=== Document excerpt ===
Async queue implementation in HS

FroMage · **Joined:** Tue Apr 01, 2008 11:10 am **Posts:** 69

Hello,

Looking at the code (investigating the behaviour) of HS's DocumentBuilder I notice that even when the queue is asynchronous, it's only the Lucene processing which is asynchronous: the entity is scanned immediately in the current transaction. DocumentBuilder.addWorkToQueue loads the Document from the entity synchronously.

Is there a reason why this can't be postponed asynchronously too? Just recording which entity ID needs to be reindexed asynchronously and loading it later from the worker thread?

sanne.grinovero · **Posted:** Fri May 15, 2009 6:25 am

Hi,
the Document is not being built immediately but at transaction commit, if the commit is succesful.
This way the state of the object going to be indexed is coherent with the state of the current transaction (which is going to be closed), and many objects could already be initialized. If you would postpone this operation asynchronously you would have to start a new transaction and reload information from database.

Also the Document being built is not Analyzed at commit time, but in the backend (asynchronously if you want it to): so actually nothing expensive is happening besides making sure that all needed data is loaded and bridged to string form. The "bridge" operation can't be postponed, as it might need to load more lazy fields and sot it needs to stay in the same transaction.

=== Provided data ===
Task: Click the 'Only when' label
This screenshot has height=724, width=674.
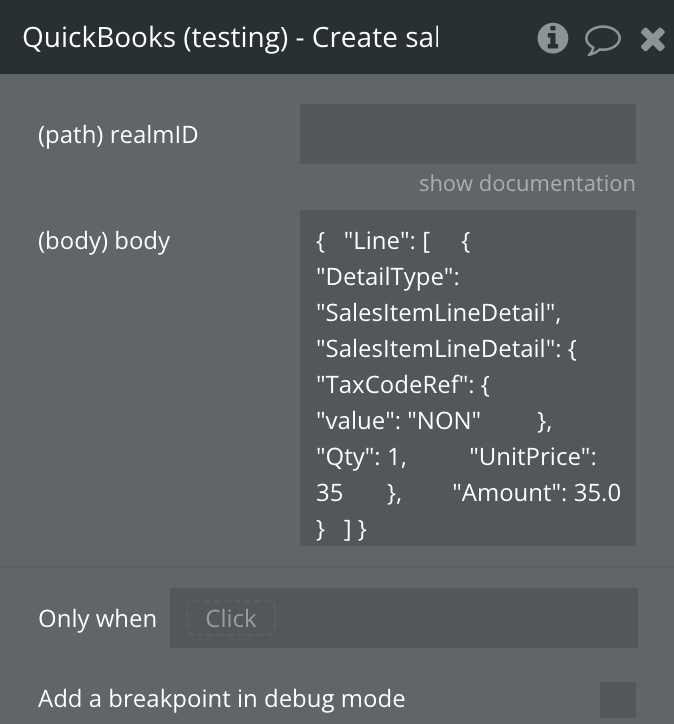Action: pos(97,619)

=== Objective A ===
In the forum thread about the async queue, when does the reply say the Document gets built?
=== Objective B ===
Which software, class and method names appear in the first post of the forum thread?
=== Objective C ===
Do these statements agree with the forum thread? Answer yes or no for each, quoting the words that decide it. (i) The Document is analyzed at commit time. (ii) Postponing the work asynchronously would mean starting a new transaction. (iii) The "bridge" operation can be postponed.
Rely on the forum thread alone, not on the material.

=== Correct answer A ===
At transaction commit, if the commit is successful.

=== Correct answer B ===
HS, DocumentBuilder, Lucene, DocumentBuilder.addWorkToQueue, Document

=== Correct answer C ===
(i) No: "the Document being built is not Analyzed at commit time, but in the backend"
(ii) Yes: "you would have to start a new transaction and reload information from database"
(iii) No: "The "bridge" operation can't be postponed"